Problem description
Restate word for word the material below, starting at the line that contains "Where should I click to: Open" and stopping after the last line; skip pictures.

The records
.....
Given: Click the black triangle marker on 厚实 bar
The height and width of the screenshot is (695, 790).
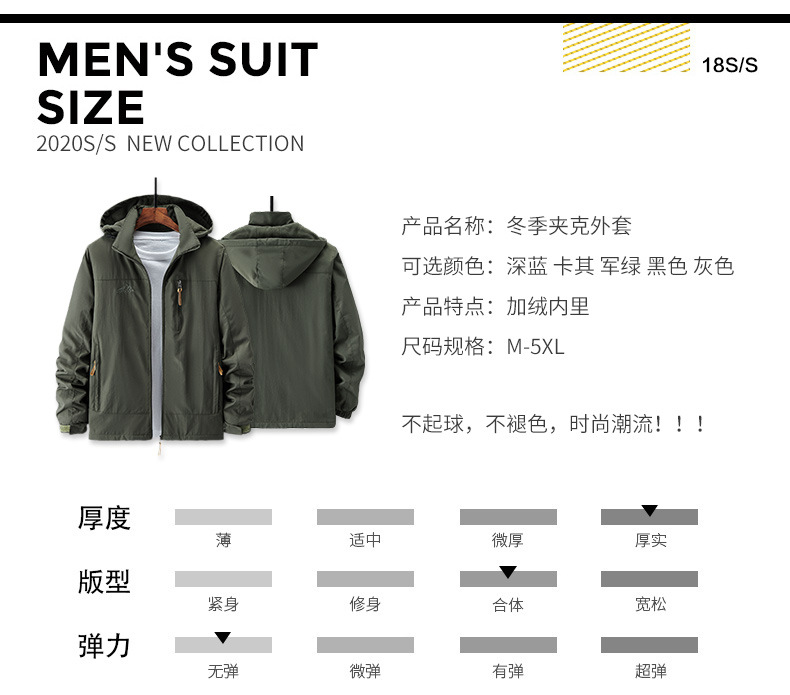Looking at the screenshot, I should (x=649, y=511).
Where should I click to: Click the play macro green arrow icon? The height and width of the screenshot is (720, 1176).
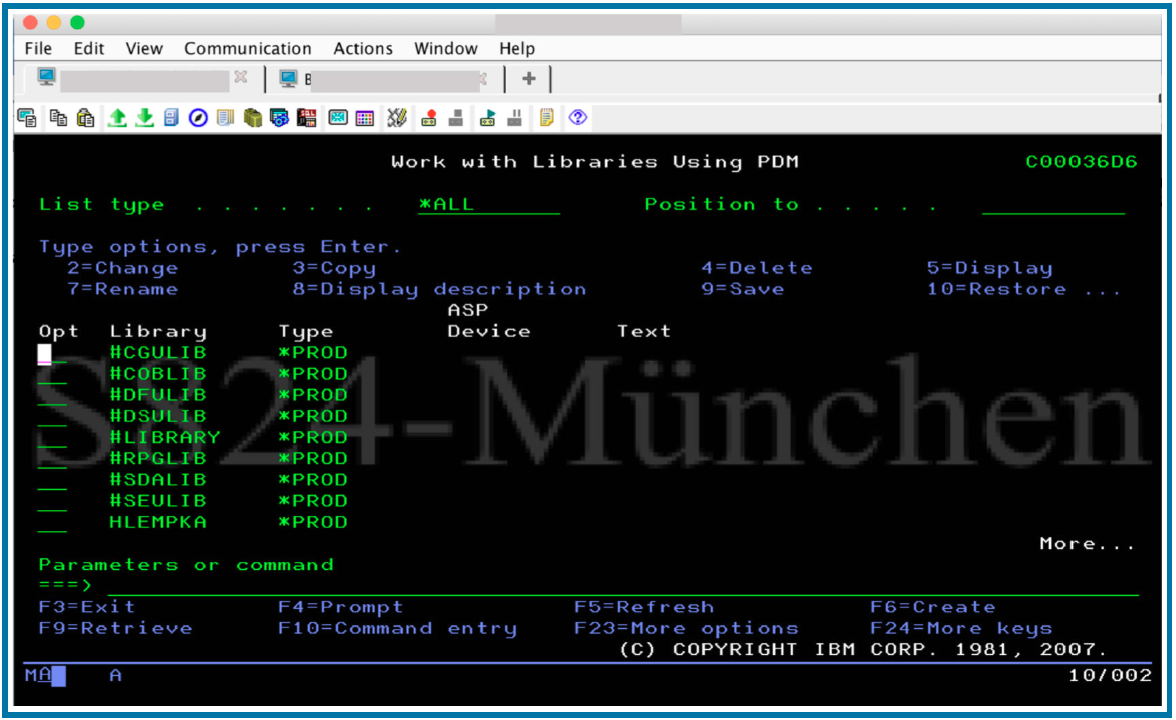point(487,118)
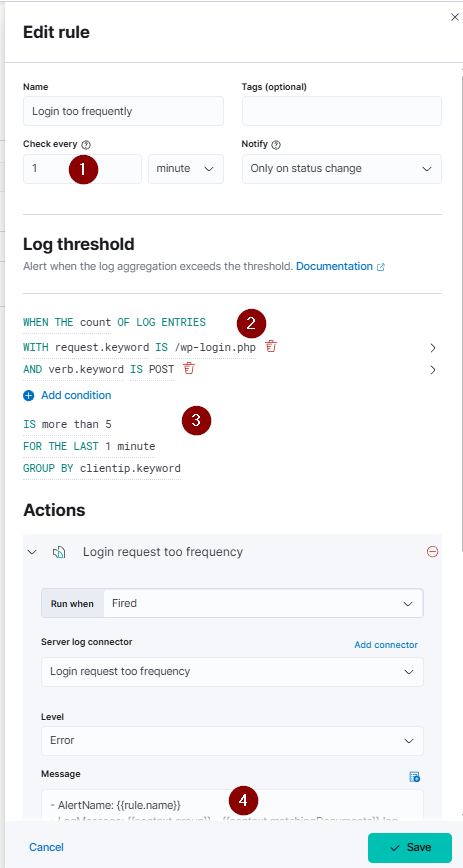Click the server log connector icon
463x868 pixels.
coord(59,552)
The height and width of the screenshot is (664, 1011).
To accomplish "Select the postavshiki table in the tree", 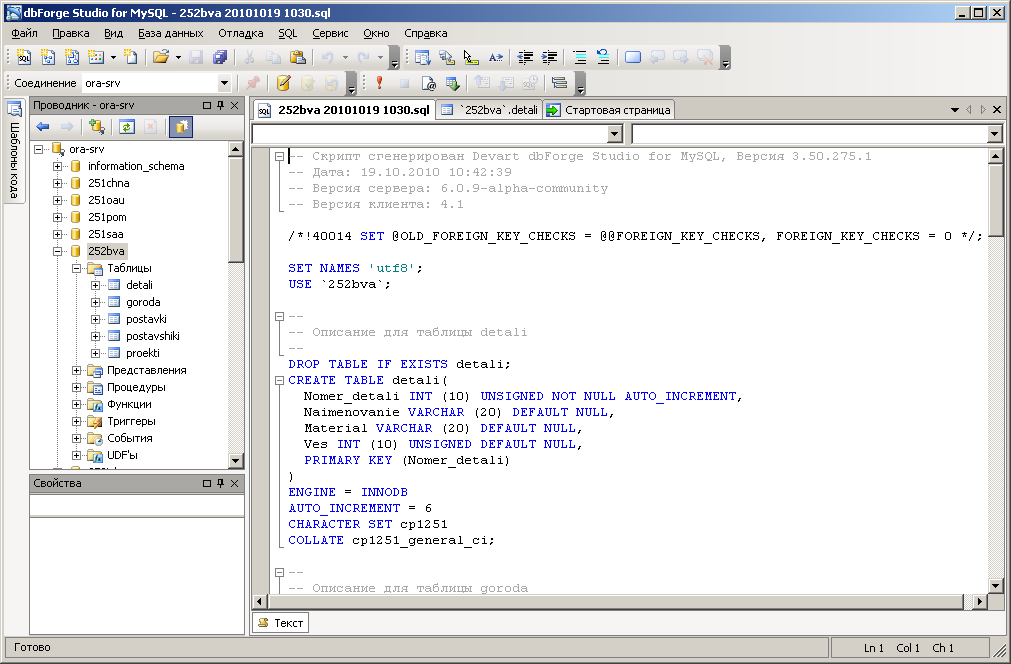I will [152, 336].
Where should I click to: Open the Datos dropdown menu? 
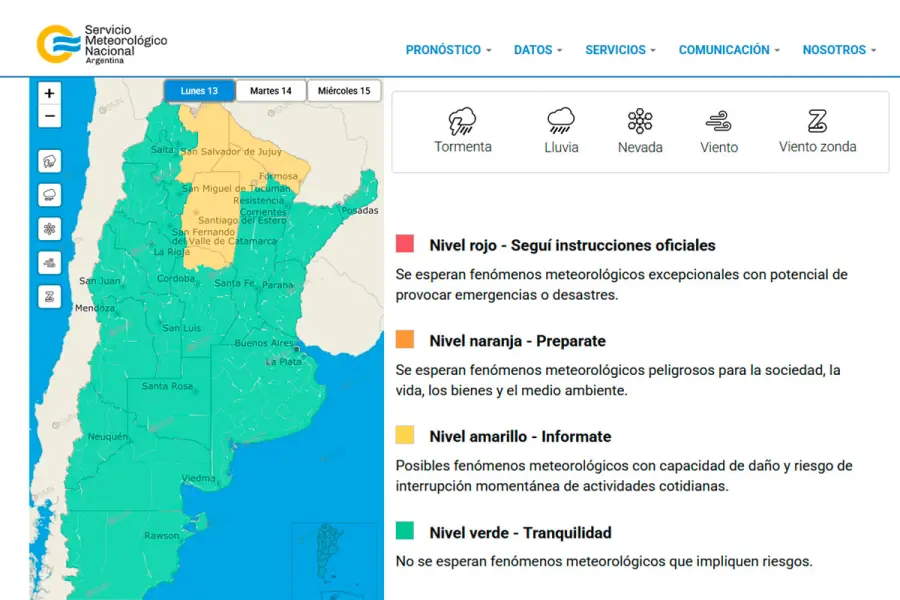pyautogui.click(x=537, y=50)
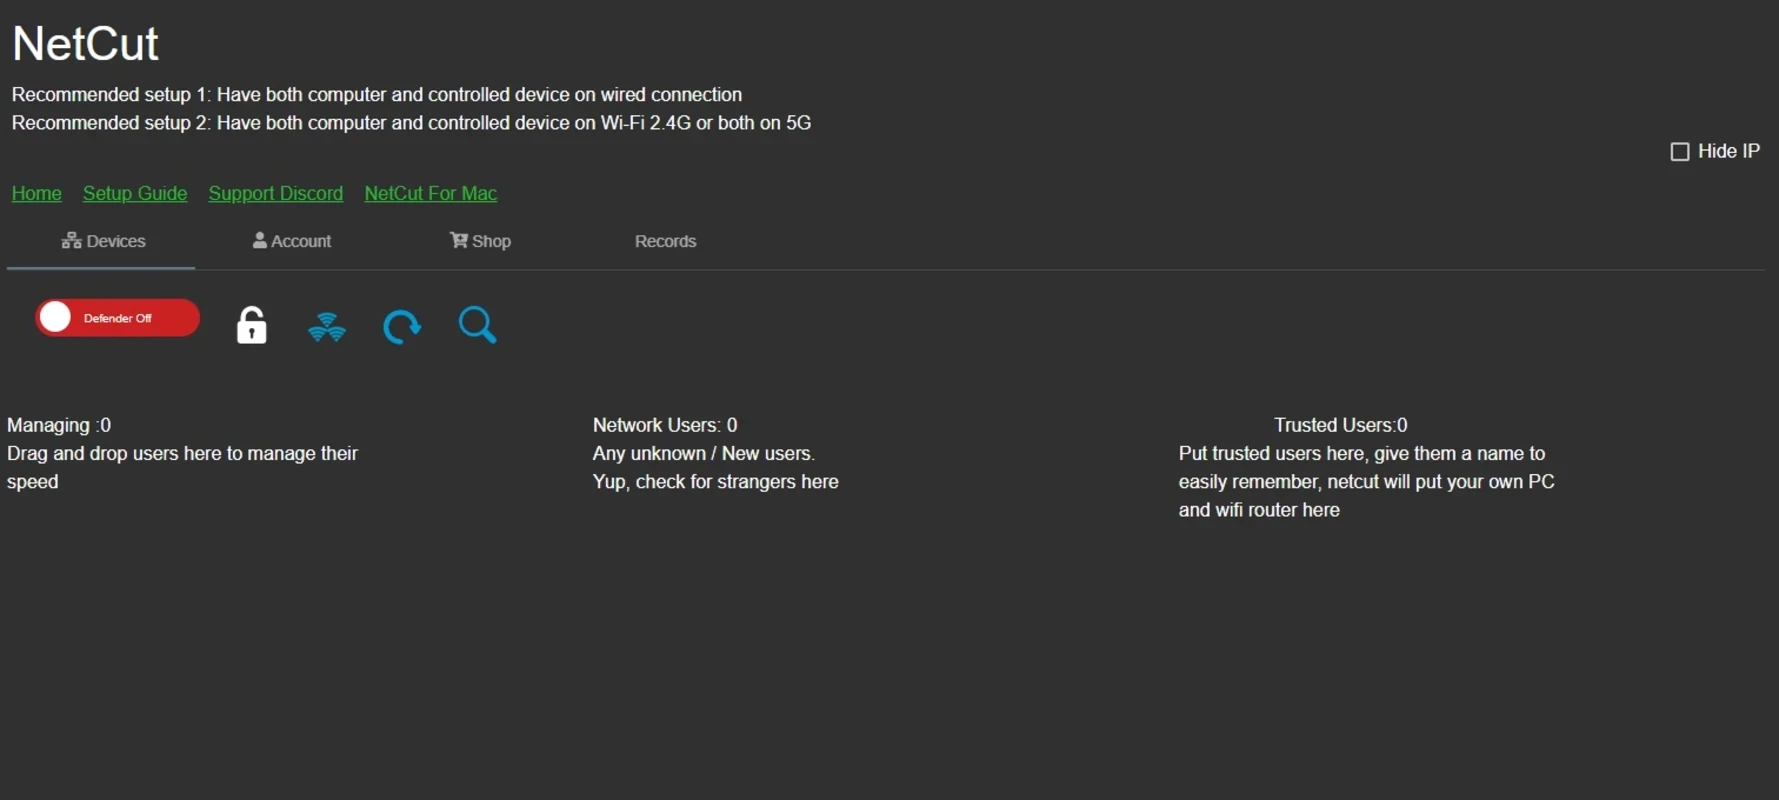1779x800 pixels.
Task: Click the NetCut title heading
Action: [85, 44]
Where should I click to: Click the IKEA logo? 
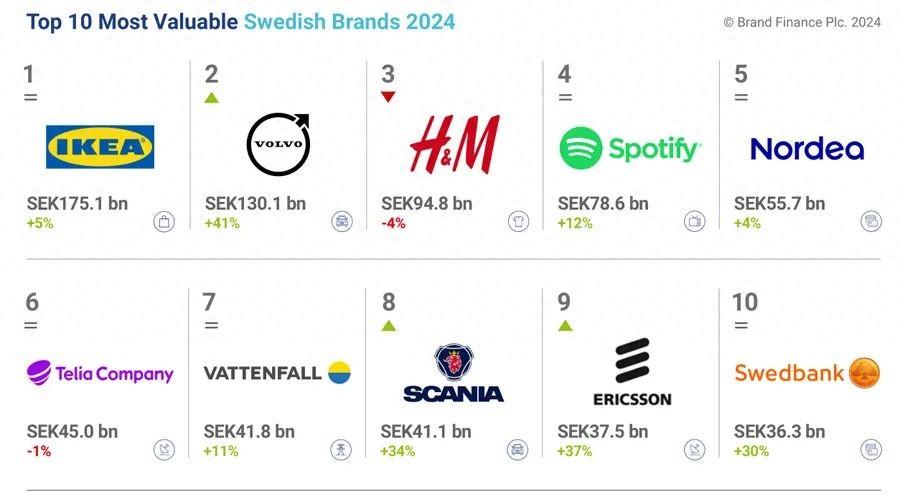point(100,147)
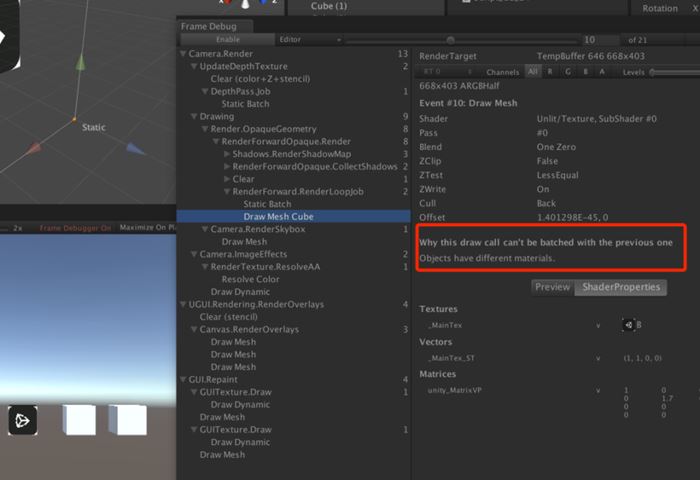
.....
Reply
Where should I click to: Open the Datos dropdown menu? 
pyautogui.click(x=537, y=50)
1779x800 pixels.
Task: Click the NetCut title heading
Action: [85, 44]
Where should I click to: Click the IKEA logo? 
point(100,147)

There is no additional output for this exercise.